It is impossible to summarise the political change that swept through Scotland in the period between the independence referendum and the general election. Yes, it was unprecedented. Yes, it was seismic. And yes, it has delivered the biggest number of pro-independence MPs to Westminster since the romantic heydays of Irish nationalism.

All of that is true but it doesn’t come close to describing the change and impact it has already had on the media in Scotland. The 56 SNP MPs are not likely to be easily bought or duped. They were elected on a mandate to fight austerity, challenge everything and secure the best deals for Scotland and its people.

This is not a narrow mandate. It travels across all walks of life and the 56 will not watch a Charter renewal process from the sidelines. Nor, ­incidentally, will they participate in a carve-up of the BBC for purely ideological reasons.

The SNP is a party of social governance that believes in meaningful public funding. It is broadly in support of the licence fee as a mechanism for funding public service broadcasting. It just happens to think the licence fee has failed Scotland, and many people in civic society share its view.

Over the past two years, Scotland has seen the growth of virulent and very informed new media outlets.

Quietly, away from the gaze of London, these have shifted the register of public debate and driven an intelligent rationalism that has had no equivalent in my lifetime.

Three particular new entrants stand out: Bella Caledonia, Newsnet.scot and Common Space. All three provide a news service, but not one that is compliant with the institutional behaviours of our national broadcasters, nor confined to Scottish affairs.

Even more spectacularly, none of them has been launched by rich owners or government grants. Mainly, they use a variation on the subscription model, raising crowd-sourced funds through the website indiegogo.

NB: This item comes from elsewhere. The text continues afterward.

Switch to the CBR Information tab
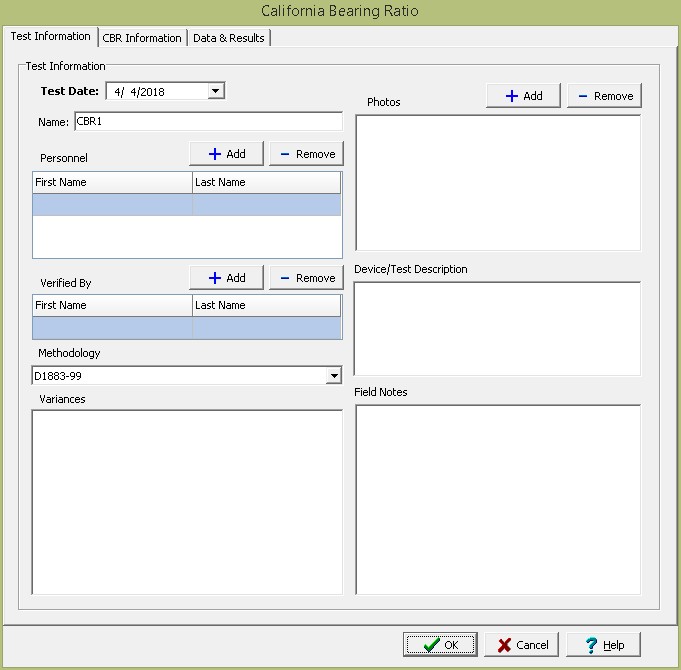142,38
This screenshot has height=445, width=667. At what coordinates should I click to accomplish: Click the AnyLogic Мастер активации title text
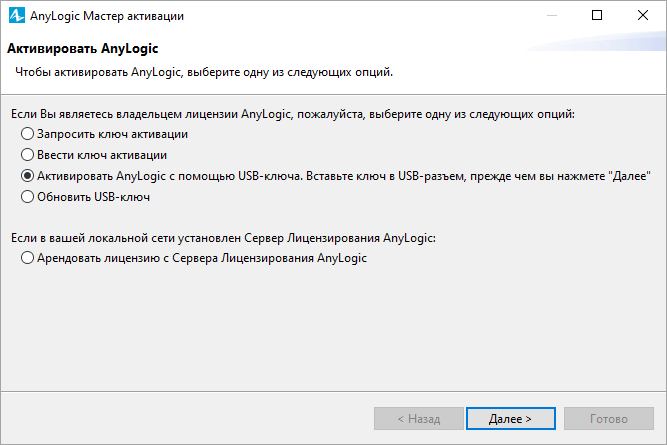[x=107, y=16]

Very few people in the Westminster media cloisters have heard of land reformer Andy Wightman, bank interrogator Ian Fraser or the human rights lawyer Andrew Tickell, who blogs as the Lallands Peat Worrier and offers his thousands of followers "cogitations from a cranachan cairn." But all three have taken their readers on journeys that are intelligent and audacious.

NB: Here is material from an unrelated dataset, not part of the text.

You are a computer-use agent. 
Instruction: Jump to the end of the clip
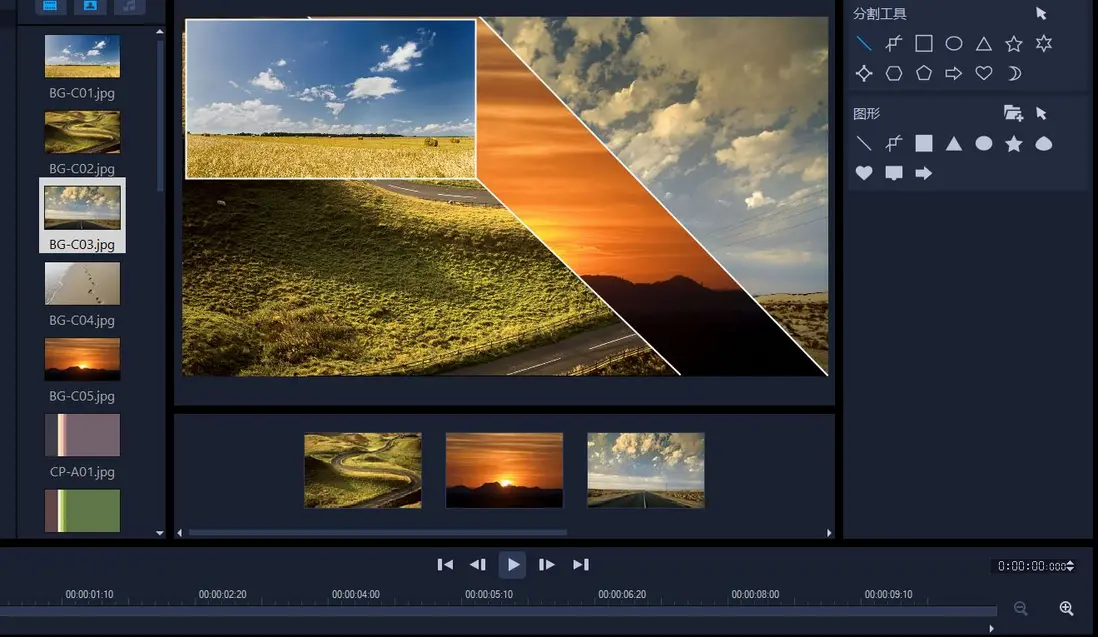581,564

These three are just examples of a new Scottish intelligentsia, in which there is a widespread belief that public service television has failed Scotland.

Set against this institutional stasis, the new Scotland has been fired by the prospect of change, real change, across almost every walk of public life. This may not be good news for those that imagine Charter renewal will all be about subtle lobbying, fine words and some self-imposed cost control.  

Public service television regulation – the reserved business of Westminster – has systematically failed to listen to Scotland’s views over decades. By Scotland’s views, I do not mean the arcane arithmetic of indie production targets, but a wholesale reimagining of the role of public television in a digital age.

Since Scotland’s historic indie ref, I have kept a small list of comments I heard from senior broadcasters and regulators. Some are less risible than others. I was told often and complacently that the system was "the best in the world," that it was "too fragile an ecology" to be messed around with and that it was "much more complicated than people think."  

And, most disarmingly of all, that calling for change would be meaningless because the BBC, in particular, was incapable of change.

I cannot be certain, but seen from the perspective of the place I live in, those complacencies feel like the hand-wringing of a past era. There is only one certainty and that is change.

Stuart Cosgrove is a Glasgow-based writer and broadcaster.